Рельсы под луной - Страница 4
На этом все и кончилось. Правильную бумагу я написал, и она ушла в губчека, где не вызвала ни особого интереса, ни особого гнева: и потому, что такое не раз случалось, и потому, что Бармин был фигурой мелкой, не то что те атаманы с сотней-другой сабель. Трое суток ареста нам Луганцев влепил своим приказом – и мы их, как он и обещал, не отсиживали. Катька, как начальник и предвидел, из деревни исчезла в тот же день. Да и Бармин с того дня словно сгинул – за два месяца, что я там прослужил, о нем больше не было ни слуху ни духу. Никто со мной эту историю больше не обсуждал, и я ни с кем не стремился ее обсуждать – забыли, как будто и не было. Но, по моему личному убеждению, он, скорее всего, все же забрал свое золото, Катьку и ушел в Китай, может быть, со своими немногочисленными подручными – о них с тех пор тоже ни слуху ни духу.
Что еще? Луганцев не обманул: через два с лишним месяца, когда эскулапы меня все же соизволили признать годным к строевой без ограничений, в ЧК никто силком задерживать не стал, отпустили с неплохой характеристикой. И поехал я в Хабаровск, в свой конный полк. В тех местах никогда больше не был, даже близко. И никогда больше за всю жизнь ничего такого со мной не происходило, чему я только рад. И даже ни разу не снилось в кошмарах.
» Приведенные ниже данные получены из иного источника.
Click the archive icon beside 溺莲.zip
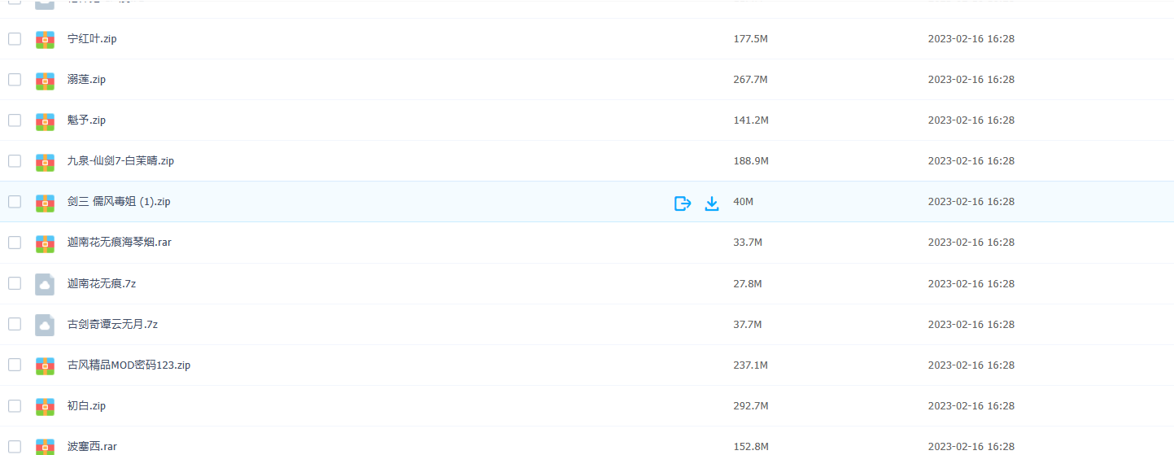This screenshot has height=455, width=1174. pyautogui.click(x=45, y=80)
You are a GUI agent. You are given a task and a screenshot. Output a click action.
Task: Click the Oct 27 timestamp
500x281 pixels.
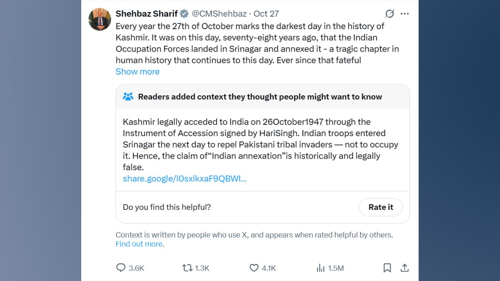click(x=267, y=13)
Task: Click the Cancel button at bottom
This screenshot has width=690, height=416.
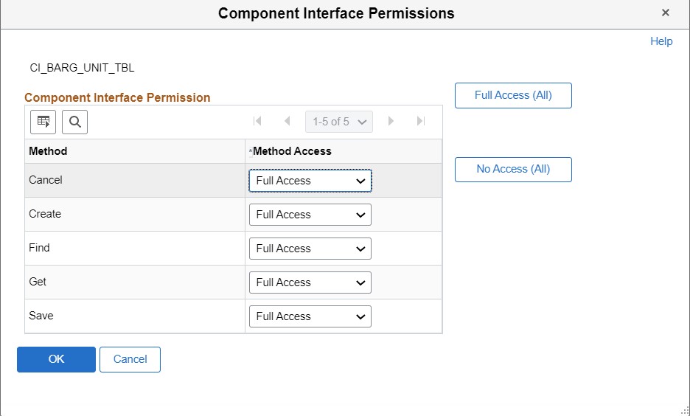Action: (130, 359)
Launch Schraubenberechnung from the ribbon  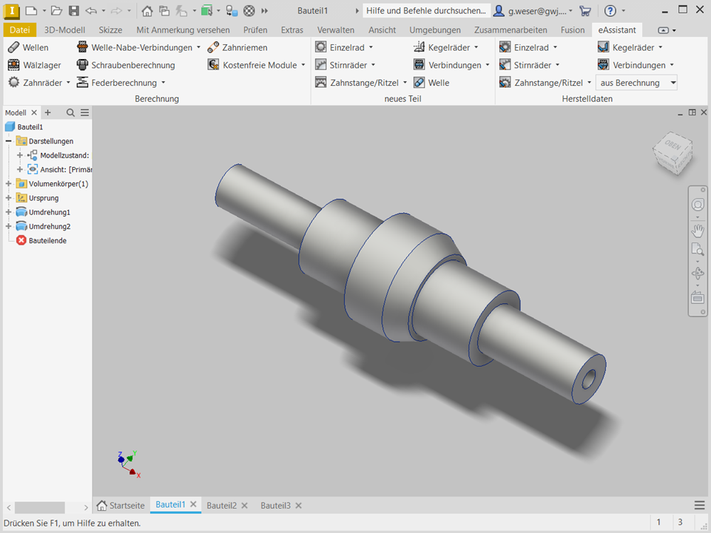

Однако в память впечаталось намертво, стоит перед глазами до сих пор: голая Катька на кровати, красавица, улыбается будто бы свысока, а у кровати – зверюга… И все это абсолютно не укладывается в материалистический взгляд на мир, но произошло на самом деле… Поверишь ты или нет…
Вот знаете, Сан Саныч, я почему-то отцу верю…
Фасоль в чашке
(Некоторые пояснения. Рассказчик – хакас, человек совершенно городской, с высшим образованием, чуточку обрусевший, в аале, как называются хакасские деревни, у родственников бывал редко, разве что по большим праздникам. Диссидентами ни он, ни я не были, откуда в нашей тогдашней глуши диссиденты в начале восьмидесятых – но кое-какие «неправильные» разговоры украдкой велись. В тот раз он как раз вернулся из аала, с чьего-то дня рождения. Нами было выпито…)
Саша, вечерком дед рассказал… Первый раз от него такое слышу.
Когда по нашим местам лютовал[1] Гайдар, дед был пацаном, но помнит все хорошо, он и сейчас в полном порядке. Однажды человек десять, одни мужчины, собрались в доме у деда Боргоякова – Боргояков и по годам был дед, и деду приходился родным дедом. Пацана вроде бы хотели сначала выставить, но потом как-то не выгнали, и он сидел в уголке, слушал.
Дед Боргояков… нет, не шаман. Шаман – это серьезно. Они и тогда были, конечно, но старались спрятаться подальше – их частенько расстреливали. В целях борьбы с религиозными пережитками. А дед Боргояков… просто он помаленьку знал то и это: кровь остановить, погадать, подсказать, где искать отбившийся скот… Вот такие мелочи. У нас в языке для таких людей нет особого слова, но люди эти есть даже сейчас… Не колдуны… а просто вот такие…
Оказалось, люди пришли к деду гадать на Гайдара: что с ним будет, долго ли еще станет носиться по нашим местам, ну, в таком вот духе…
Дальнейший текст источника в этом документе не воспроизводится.